Hmmm. I have a postgres ingestion where I am togg...
# troubleshoot
m
Hmmm. I have a postgres ingestion where I am toggling profiling to true and when I do ingestion fails with
permission denied for table someschema.blahblahblah
…but the user connecting to the instance can query said tables, validated via Postgres CLI. It is failing every table even though the user has select on all tables via role membership. Help! Ingestion script follows:
Copy code
source:
    type: postgres
    config:
        host_port: 'somepostgreshost:port'
        database: someuserdatabase
        username: avaliduser
        password: '${userpassword}'
        schema_pattern:
            allow:
                - public
        include_tables: true
        include_views: true
        profiling:
            enabled: true
sink:
    type: datahub-rest
    config:
        server: '<http://datahub-gms:8080>'
Error text snippet:
Copy code
['Profiling exception (psycopg2.errors.InsufficientPrivilege) permission denied for "
           "table '\n"
l
@chilly-holiday-80781 ^
c
Hey @mysterious-portugal-30527! This looks pretty weird. Does one of your tables have any name that looks like this? Might be some string parsing error.
m
That was a partial clip of the error I did not want to share my actual table names but the table names are valid identifiers, they are not reserved words.
l
@mysterious-portugal-30527 can you try with
Copy code
"schema_pattern": {
    "deny": ["information_schema"]
}
m
will give er a go!
c
I think the issue here isn’t with the schema_pattern but with the permission setup / potentially any manipulation of the table names if it’s actually a table not found error. The schema_pattern here only has the effect of excluding tables, whereas here we are worried about the ingestion trying to access a table it supposedly does not have access to
m
…and it crashed datahub
Copy code
datahub docker check
The following issues were detected:
- datahub-gms is not running
More detailed error, still failed after restart of datahub with requested change to ingestion script:
Copy code
'prodcat_mlflow_svc.public.tags': ['Profiling exception (psycopg2.errors.InsufficientPrivilege) permission denied for "
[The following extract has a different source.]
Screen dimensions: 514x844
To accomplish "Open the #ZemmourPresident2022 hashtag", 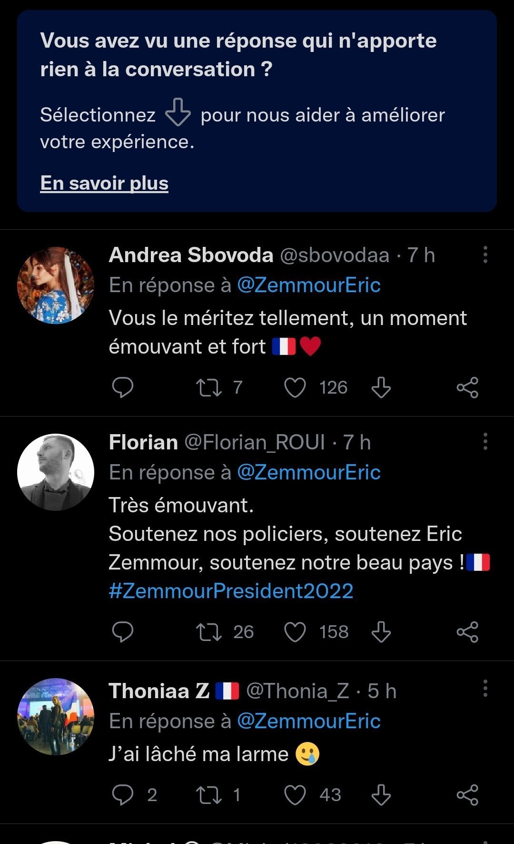I will pos(231,591).
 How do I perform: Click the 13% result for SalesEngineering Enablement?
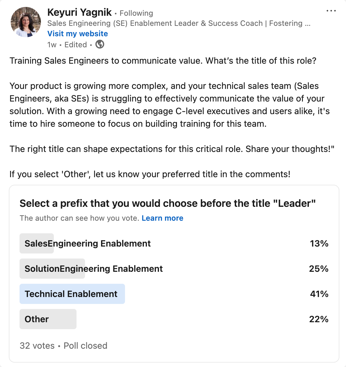pos(319,244)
           "table tags\\n'\n"
           "                                                 '\\n'\n"
           "                                                 '[SQL: SELECT count(*) AS count_1 \\n'\n"
           "                                                 'FROM public.tags]\\n'\n"
           "                                                 '(Background on this error at: <http://sqlalche.me/e/13/f405)']>},\n"
           " 'tables_scanned': 10,\n"
           " 'views_scanned': 0,\n"
           " 'entities_profiled': 10,\n"
           " 'filtered': ['information_schema.*'],\n"
           " 'soft_deleted_stale_entities': [],\n"
           " 'query_combiner': {'total_queries': 50,\n"
           "                    'uncombined_queries_issued': 50,\n"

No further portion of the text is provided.